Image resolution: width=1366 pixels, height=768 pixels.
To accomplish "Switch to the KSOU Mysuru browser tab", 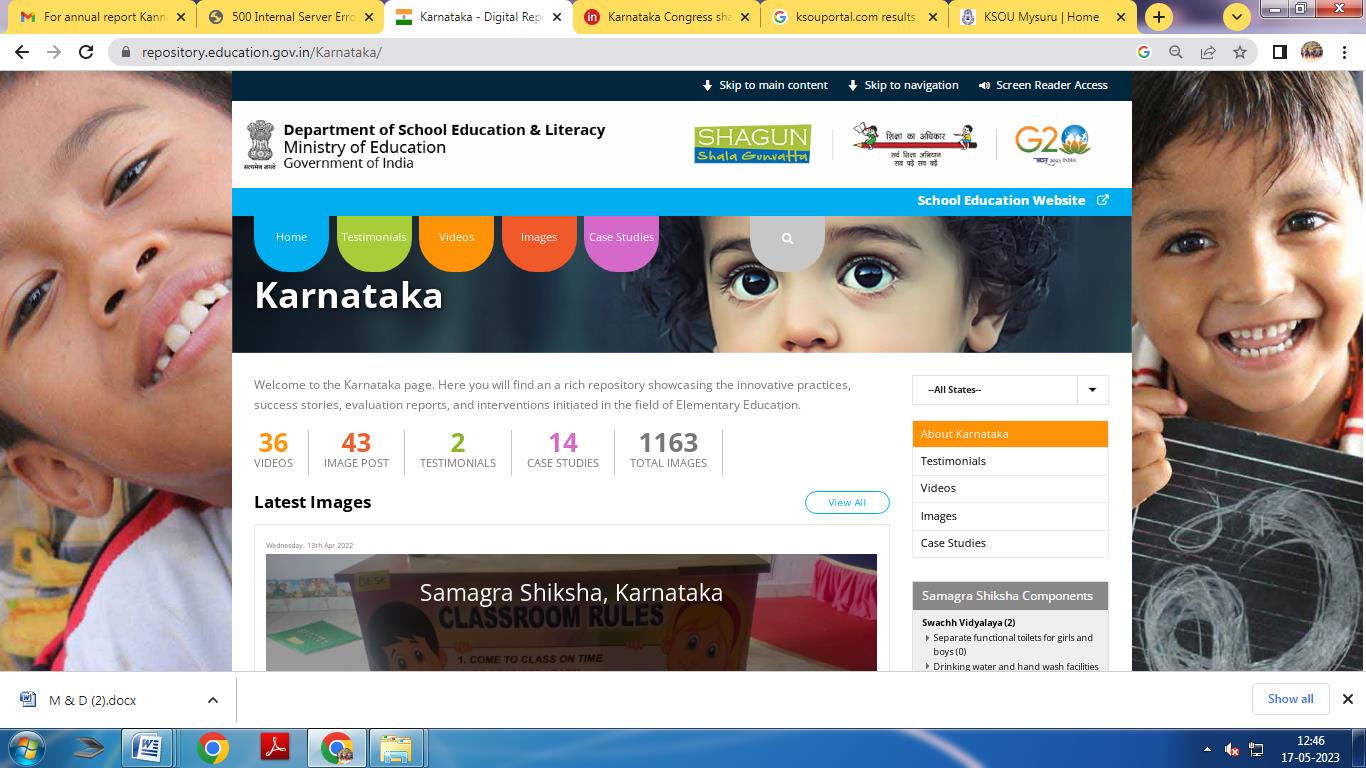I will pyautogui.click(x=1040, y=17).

-------

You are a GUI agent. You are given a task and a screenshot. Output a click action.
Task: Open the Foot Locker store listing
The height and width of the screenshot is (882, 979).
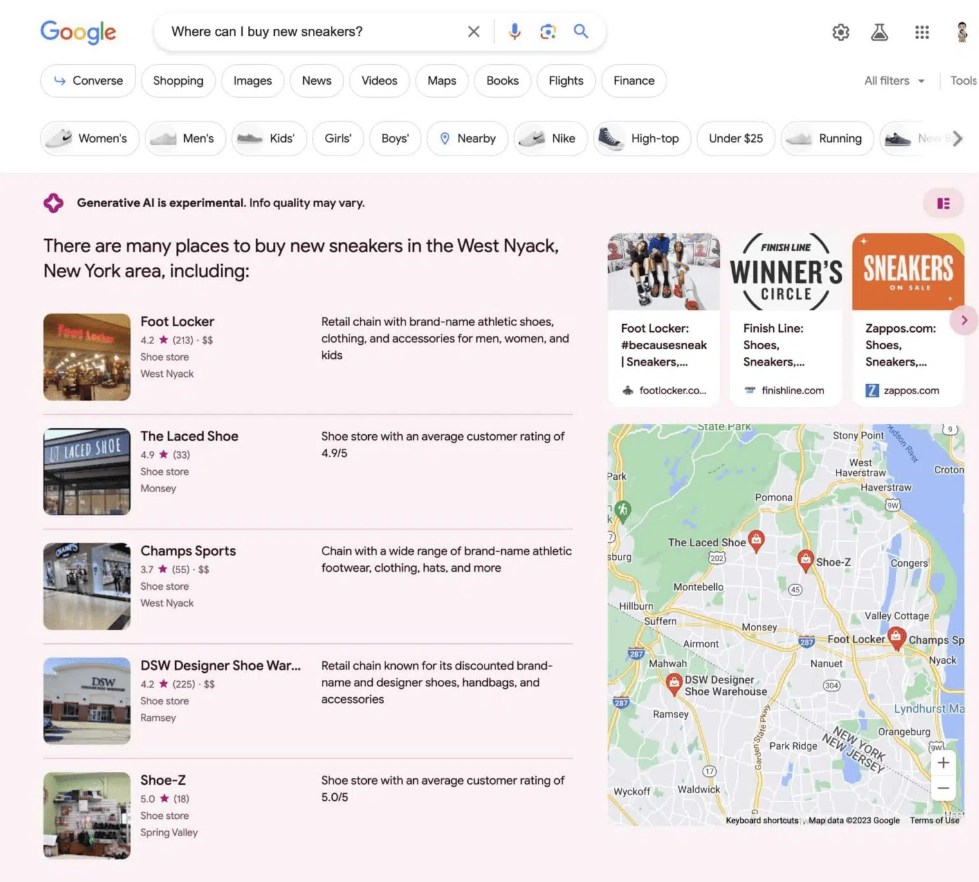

-------

» Description of the task
List every line above that contains the string "height", copying each such line in full. Case counts.

» Correct result
Image resolution: width=1366 pixels, height=768 pixels.
The height and width of the screenshot is (882, 979).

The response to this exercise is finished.